Roma – Il debito pubblico italiano tocca un nuovo record a gennaio. Stando ai dati contenuti nel Supplemento al Bollettino Statistico “Finanza Pubblica, fabbisogno e debito” stilato da Bankitalia, il valore è balzato a 1.935,829 miliardi di euro, in rialzo di 37,9 miliardi rispetto ai 1.897,946 miliardi registrati a dicembre 2011.
In una nota Bankitalia scrive che l’incremento del debito, “riflette principalmente l`accumulo delle disponibilità del Tesoro presso la Banca d’Italia (32,6 miliardi), che sono aumentate come avviene regolarmente in questo periodo dell`anno. A tale aumento si aggiunge il fabbisogno del mese (4,0 miliardi). Al riguardo, si ricorda che ciò che rileva, anche ai fini delle procedure europee, non è il valore assoluto, ma il peso del debito in rapporto al Pil”.

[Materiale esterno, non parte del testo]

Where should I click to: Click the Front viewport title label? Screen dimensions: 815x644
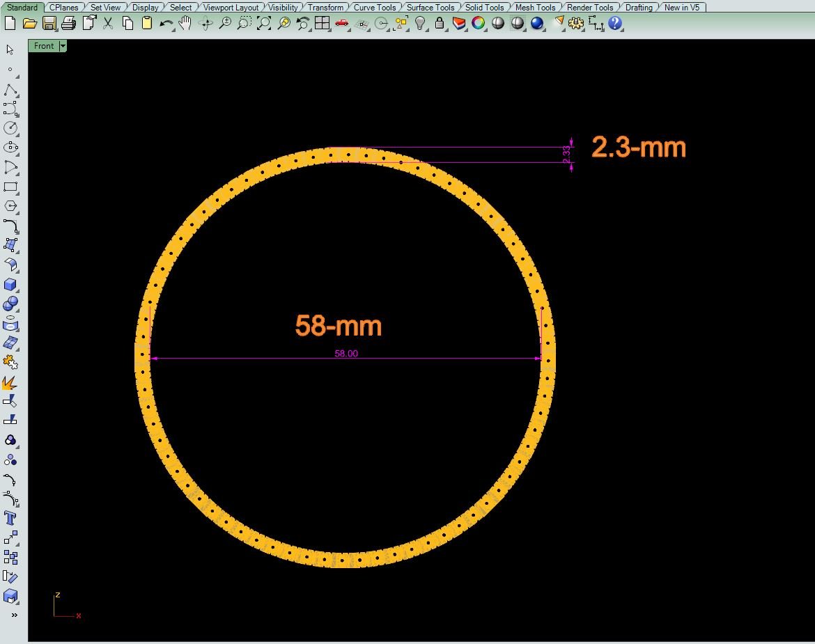pyautogui.click(x=43, y=46)
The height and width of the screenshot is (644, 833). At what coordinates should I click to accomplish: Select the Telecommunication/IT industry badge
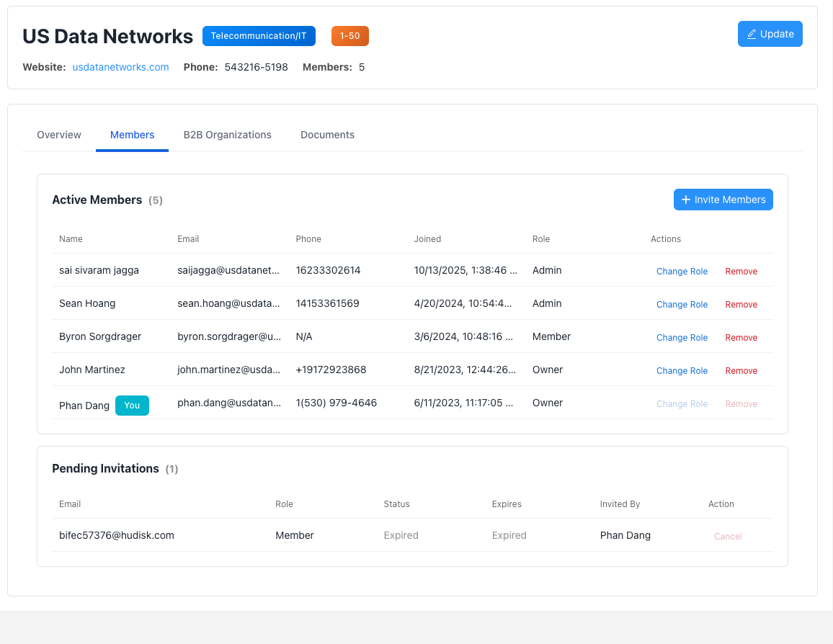pos(259,35)
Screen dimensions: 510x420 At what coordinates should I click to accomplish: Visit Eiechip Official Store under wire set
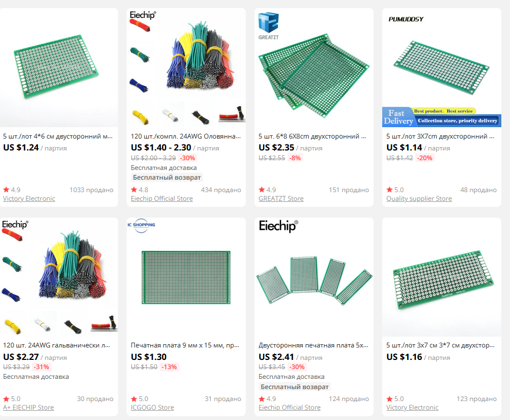click(x=162, y=198)
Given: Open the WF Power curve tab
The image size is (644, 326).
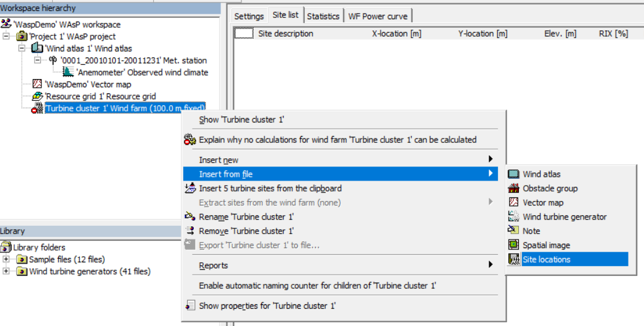Looking at the screenshot, I should point(378,16).
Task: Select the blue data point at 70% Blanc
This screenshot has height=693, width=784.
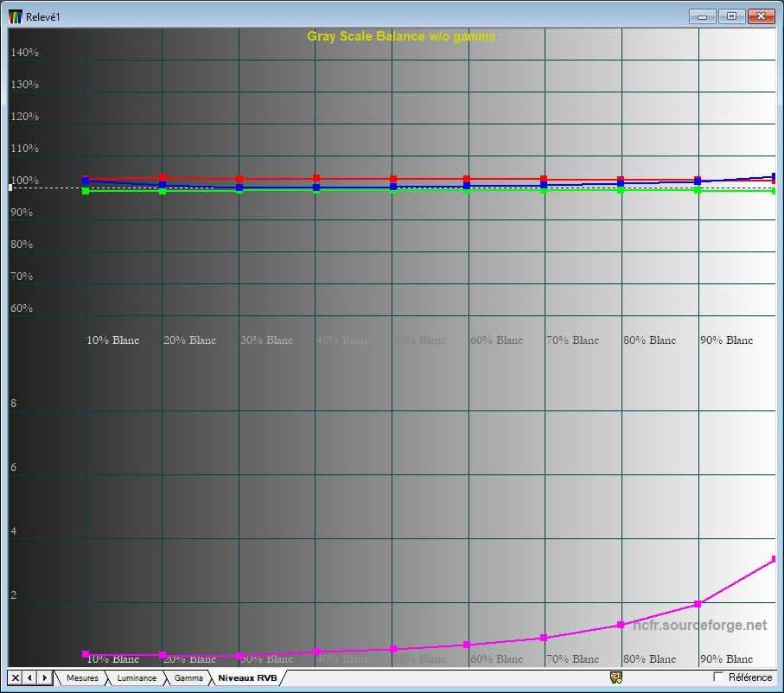Action: [x=544, y=184]
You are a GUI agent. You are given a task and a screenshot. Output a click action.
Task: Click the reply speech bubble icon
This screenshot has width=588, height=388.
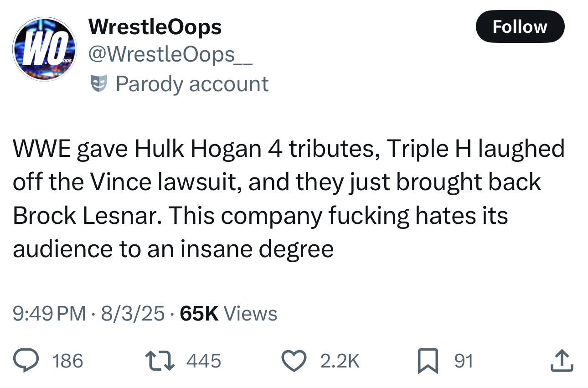[x=28, y=361]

Sempre a gennaio, riferisce Bankitalia, il fabbisogno si è attestato a 4,0 miliardi, più dei 1,5 miliardi rispetto allo stesso periodo del 2011; ciò è attribuibile principalmente all`incremento della spesa per interessi e al pagamento della quota di competenza dell`Italia dei prestiti erogati dall`Efsf parzialmente controbilanciato dall`incremento delle entrate fiscali e dalla flessione della spesa primaria.
A dispetto del calo dello spread Italia-Germania, dunque, i numeri confermano il tallone d’Achille dell’economia italiana. Ma il debito sta divorando il mondo intero come dimostra un grafico pubblicato sul sito dell’Economist e allegato in pagina. Le aree colorate in rosso sono quelle in cui il debito è più alto; si vede chiaramente che il problema interessa l’Europa intera, gli Stati Uniti, il Canada, il Giappone, l’Australia.
L’Economist mette in evidenza come il debito sia in costante crescita, per ogni secondo di tempo che passa. Certo, “dopo tutto i governi globali sono indebitati verso i loro cittadini, non verso i Marziani” Ma il valore complessivo totale è comunque preoccupante, se si considera che “negli ultimi anni il debito è salito a un tasso più veloce di quello della crescita economica, (situazione) che implica una maggiore interferenza dello stato nell’economia e tasse più alte in futuro”.